Japan is one of the leading countries in the field of state-of-the-art technology and innovation, but interestingly, the majority of Japanese prefer cash over credit cards and other electronic methods for buying and selling.
Japan is the only country in the developed world where four out of five shoppers take a wallet out of their pocket instead of a credit card when they pay at the counter, and count the currency notes and take the change back.
The Pervasiveness of Cash Has Reinforced:
Although cash transactions take longer, and other customers standing in line have to wait longer to reach the counter, the Japanese do not mind and prefer cash. Companies are offering various incentives to encourage the Japanese to buy and sell credit cards and electronically. Even PayPal has been offering them since October, that they will have to pay 10% less if they pay with PayPal. But it is being said that the Japanese will not take a 10% discount on the purchase and will only count the money to the shopkeeper.
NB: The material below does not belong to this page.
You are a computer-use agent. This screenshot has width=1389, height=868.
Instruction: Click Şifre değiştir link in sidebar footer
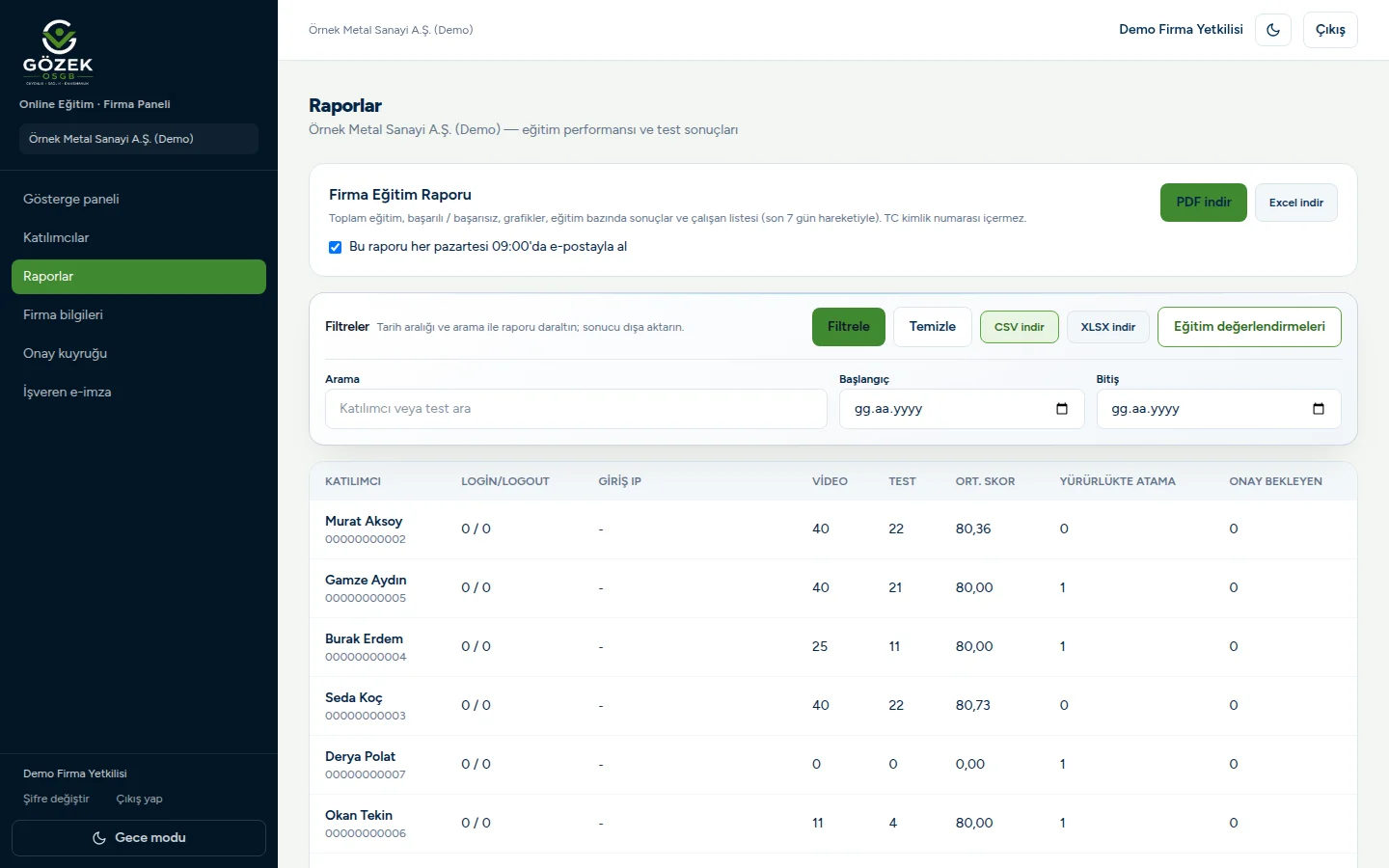56,800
The situation in other developed countries of the world is different from Japan. In South Korea, 90% of buying and selling is done electronically, while Sweden has announced that by 2023, the currency in its country will be depleted and all transactions will be done electronically.
European Use Credit Card:
In European countries, including the United States, most purchases are made with credit cards. Even in developing countries, the use of credit cards is on the rise, but the Japanese are not ready to come here.
The Technology Of Protecting The Electronic System Of Transactions
An interesting aspect in this regard is that the invention of protecting the electronic system of transactions from fraud and deception is also the invention of the Japanese, which is being used all over the world for the safe transfer of currency. Japan introduced the electronic code in the 1990s. The most used chip card for payments worldwide was also invented by a Japanese company Sony.
The Japanese, who are attracted to electronic transactions around the world, prefer cash to buy and sell in their own country. There are a number of reasons for this. The first reason is that Japan is the only country in the world where 28% of the population is over 65 years of age.
Japanese Way of Purchasing Things:
Older people are usually reluctant to try new things, but the case of the Japanese is a little different. Most older Japanese are living a life of retirement. Often there is no one to talk to. When they get tired of sitting at home, shopping becomes a means of communication. They pick up a small object and bring it to the counter. Then they take out the wallet and count the money, and count and take back the balance. During this time they gossip with the counter.
Katsuyoki, a shopkeeper, told AFP that the area was mostly inhabited by older people. Life here is very slow. People are in no hurry to come and go. They want to stop and talk while paying the price at the counter. That’s why they don’t like credit cards. Another major reason for buying with cash is that crime is almost non-existent in Japan. No matter how much cash you have in your pocket, you are not afraid that someone will snatch it.
An Electronic Transaction System.
The Japanese government is also concerned about the excessive use of cash. Due to the huge demand for cash, more than 200,000 ATMs are installed across the country. A recent report by the Boston Consultant Group states that the cost of disbursing cash at ATMs in Japan, their security, and the maintenance of cash machines is estimated at two trillion yen (18 billion dollars) annually. To reduce these costs, the government is trying to introduce an electronic transaction system.